U.S. District Judge John J. Tharp Jr., of the Northern District of Illinois Eastern Division, this week allowed some claims in the case to move forward: claims of breach of implied contract and unjust enrichment. Another claim — that King violated consumer protection statutes across the country — will depend on Liston finding people in states other than Illinois who say King unjustly deleted their lives, Tharp said.
“Liston has plausibly alleged that lives in Candy Crush — whether donated or otherwise acquired—have some monetary value,” Tharp wrote in an order filed this week. “Liston’s complaint is sufficient to put King on notice of the essential nature of his claim: King injured Liston by preventing him from using an asset in which he had a property interest.”
Tharp dismissed two other claims, under the Computer Fraud and Abuse Act and the Illinois Consumer Fraud and Deceptive Business Practices Act.
Joseph Siprut, of Siprut PC, is representing Liston in the case, which was first filed in 2015. Siprut said he wants King to compensate Candy Crush players for the lives taken away from them.

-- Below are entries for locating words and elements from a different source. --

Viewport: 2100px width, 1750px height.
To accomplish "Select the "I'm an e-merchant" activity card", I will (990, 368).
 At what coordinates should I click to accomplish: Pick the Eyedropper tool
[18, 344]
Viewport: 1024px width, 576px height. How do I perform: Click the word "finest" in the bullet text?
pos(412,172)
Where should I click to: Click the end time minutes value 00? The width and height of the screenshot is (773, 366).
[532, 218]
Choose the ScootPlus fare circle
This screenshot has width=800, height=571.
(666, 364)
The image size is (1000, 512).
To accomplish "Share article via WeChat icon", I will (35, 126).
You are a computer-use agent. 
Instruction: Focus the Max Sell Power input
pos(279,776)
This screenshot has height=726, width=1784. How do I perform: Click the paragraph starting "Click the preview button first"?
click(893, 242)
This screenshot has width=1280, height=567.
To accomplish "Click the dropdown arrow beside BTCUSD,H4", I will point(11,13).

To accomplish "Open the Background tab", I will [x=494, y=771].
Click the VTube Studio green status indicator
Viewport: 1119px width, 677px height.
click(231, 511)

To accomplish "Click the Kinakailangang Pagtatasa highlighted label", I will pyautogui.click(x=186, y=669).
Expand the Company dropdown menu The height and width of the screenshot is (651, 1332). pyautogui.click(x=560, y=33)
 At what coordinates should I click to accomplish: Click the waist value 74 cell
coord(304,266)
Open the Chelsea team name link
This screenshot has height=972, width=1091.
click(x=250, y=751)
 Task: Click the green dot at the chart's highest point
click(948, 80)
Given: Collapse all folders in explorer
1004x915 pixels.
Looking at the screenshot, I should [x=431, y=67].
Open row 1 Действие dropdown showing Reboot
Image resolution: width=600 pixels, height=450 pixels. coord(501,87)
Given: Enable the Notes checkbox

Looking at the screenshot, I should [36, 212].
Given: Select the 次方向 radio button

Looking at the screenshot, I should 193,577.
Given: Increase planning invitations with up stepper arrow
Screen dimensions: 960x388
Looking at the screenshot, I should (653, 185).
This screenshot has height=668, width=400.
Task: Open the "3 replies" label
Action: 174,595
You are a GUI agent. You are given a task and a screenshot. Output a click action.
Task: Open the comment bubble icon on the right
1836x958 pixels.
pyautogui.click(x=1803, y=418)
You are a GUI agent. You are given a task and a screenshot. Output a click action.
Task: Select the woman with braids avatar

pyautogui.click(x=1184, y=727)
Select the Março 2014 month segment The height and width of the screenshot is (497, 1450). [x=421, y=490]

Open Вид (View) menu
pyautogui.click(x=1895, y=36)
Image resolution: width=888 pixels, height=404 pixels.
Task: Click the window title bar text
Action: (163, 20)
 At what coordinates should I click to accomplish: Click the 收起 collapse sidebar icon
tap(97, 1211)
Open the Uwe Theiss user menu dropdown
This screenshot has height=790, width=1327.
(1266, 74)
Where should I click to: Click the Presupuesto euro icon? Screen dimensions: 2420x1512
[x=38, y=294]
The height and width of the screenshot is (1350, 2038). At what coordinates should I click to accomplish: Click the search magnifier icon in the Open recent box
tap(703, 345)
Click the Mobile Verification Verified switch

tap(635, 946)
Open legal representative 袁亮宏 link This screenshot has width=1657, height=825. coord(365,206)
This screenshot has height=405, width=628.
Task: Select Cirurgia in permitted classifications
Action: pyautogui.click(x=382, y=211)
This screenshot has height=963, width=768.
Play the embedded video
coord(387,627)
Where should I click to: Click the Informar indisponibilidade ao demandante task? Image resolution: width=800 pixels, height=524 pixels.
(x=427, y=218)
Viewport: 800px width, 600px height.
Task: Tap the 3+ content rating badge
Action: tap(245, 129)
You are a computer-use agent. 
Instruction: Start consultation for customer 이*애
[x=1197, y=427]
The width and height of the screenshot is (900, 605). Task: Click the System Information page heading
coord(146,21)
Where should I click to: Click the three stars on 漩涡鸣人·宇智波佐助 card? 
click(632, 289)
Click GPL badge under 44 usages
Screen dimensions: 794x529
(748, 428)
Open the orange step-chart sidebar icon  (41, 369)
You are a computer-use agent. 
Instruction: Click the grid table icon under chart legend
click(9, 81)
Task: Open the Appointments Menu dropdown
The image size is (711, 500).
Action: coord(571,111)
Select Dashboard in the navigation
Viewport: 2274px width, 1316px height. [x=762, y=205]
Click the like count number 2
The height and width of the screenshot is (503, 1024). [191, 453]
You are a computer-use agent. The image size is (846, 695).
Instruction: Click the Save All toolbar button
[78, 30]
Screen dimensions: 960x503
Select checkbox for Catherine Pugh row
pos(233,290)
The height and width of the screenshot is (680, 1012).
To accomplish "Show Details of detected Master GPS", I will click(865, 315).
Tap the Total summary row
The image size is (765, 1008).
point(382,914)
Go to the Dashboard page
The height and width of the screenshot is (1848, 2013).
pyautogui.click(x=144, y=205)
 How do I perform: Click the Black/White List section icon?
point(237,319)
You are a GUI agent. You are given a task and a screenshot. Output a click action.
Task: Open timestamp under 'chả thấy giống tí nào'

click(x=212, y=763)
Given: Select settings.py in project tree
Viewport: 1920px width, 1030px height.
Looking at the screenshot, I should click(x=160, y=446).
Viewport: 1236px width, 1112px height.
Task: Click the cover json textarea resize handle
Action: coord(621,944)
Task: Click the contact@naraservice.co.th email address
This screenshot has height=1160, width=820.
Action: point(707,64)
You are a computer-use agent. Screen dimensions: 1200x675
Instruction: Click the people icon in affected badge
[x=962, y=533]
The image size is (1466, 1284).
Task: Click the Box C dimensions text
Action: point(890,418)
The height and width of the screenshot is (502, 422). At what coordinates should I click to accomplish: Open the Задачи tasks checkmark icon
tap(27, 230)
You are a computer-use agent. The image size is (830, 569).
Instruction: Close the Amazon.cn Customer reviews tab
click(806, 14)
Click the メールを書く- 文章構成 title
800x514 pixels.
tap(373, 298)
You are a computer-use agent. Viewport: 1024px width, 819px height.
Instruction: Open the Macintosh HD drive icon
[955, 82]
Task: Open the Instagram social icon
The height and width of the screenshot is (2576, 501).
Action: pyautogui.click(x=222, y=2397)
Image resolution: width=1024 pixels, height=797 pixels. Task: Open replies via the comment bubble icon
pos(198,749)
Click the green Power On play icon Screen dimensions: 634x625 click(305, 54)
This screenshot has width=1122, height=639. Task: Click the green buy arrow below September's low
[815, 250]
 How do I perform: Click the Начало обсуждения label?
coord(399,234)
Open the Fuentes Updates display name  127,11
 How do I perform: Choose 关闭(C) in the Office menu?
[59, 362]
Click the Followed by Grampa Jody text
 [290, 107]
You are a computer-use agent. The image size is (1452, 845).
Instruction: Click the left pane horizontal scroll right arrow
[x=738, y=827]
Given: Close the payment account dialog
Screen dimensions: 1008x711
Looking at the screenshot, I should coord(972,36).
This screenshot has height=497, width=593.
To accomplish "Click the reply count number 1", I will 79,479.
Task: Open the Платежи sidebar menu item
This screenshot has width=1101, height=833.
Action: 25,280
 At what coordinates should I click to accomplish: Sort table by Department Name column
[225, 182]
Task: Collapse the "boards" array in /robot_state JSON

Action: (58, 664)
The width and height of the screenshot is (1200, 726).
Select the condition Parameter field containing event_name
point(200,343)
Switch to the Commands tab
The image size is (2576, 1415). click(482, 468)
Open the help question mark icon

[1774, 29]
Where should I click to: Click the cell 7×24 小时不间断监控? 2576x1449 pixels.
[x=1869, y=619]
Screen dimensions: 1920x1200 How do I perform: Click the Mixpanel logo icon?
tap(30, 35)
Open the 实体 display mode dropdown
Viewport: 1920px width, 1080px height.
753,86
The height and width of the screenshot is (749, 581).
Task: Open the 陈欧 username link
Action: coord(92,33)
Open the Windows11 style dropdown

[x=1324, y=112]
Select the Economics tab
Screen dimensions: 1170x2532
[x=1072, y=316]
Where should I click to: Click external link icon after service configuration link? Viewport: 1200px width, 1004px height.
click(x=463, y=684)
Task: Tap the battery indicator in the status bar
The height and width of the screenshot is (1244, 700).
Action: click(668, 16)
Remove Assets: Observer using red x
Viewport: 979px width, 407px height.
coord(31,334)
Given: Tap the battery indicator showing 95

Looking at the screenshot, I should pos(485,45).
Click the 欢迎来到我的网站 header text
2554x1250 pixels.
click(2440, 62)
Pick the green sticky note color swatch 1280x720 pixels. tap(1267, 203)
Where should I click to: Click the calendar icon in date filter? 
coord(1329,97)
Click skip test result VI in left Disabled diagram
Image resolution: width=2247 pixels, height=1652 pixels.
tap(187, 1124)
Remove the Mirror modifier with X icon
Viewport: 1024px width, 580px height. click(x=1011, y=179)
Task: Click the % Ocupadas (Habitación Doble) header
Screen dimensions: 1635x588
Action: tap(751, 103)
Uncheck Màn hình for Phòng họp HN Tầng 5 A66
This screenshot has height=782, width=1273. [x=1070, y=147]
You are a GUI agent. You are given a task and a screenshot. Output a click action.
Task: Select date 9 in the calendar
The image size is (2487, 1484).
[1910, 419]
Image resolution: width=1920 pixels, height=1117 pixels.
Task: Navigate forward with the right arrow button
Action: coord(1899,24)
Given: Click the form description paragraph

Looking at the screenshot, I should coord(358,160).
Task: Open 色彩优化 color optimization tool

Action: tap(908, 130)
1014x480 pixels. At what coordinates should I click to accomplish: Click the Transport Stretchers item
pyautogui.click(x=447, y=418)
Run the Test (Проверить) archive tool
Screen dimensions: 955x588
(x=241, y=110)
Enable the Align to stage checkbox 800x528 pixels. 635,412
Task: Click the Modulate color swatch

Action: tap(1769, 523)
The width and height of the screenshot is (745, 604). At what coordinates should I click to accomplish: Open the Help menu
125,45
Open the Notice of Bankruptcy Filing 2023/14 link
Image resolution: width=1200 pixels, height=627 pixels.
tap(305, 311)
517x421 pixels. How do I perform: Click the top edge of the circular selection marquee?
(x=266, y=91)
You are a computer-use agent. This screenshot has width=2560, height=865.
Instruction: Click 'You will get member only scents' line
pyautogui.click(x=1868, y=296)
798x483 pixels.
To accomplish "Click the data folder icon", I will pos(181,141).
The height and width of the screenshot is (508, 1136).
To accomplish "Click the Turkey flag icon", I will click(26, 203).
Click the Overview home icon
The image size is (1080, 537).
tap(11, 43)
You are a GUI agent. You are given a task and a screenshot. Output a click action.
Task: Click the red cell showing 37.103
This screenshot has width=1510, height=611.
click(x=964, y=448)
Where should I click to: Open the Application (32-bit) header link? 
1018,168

“We think we are in the right for all the reasons stated in our complaint: The lives have value, they were taken away from people, lots of people are upset and have been harmed by this, and Candy Crush (King) has refused to do right by their customers,” Siprut wrote in an email to Blue Sky. “So, we intend to force them to do something about it. Now that the court has ruled and we have defeated (King’s) motion to dismiss, buckle up.”
King’s attorney declined to comment because the case “remains current.”
Liston lived in Illinois at when the lawsuit was filed in 2015; King is a subsidiary of Activision Blizzard, which is headquartered in Santa Monica, Calif.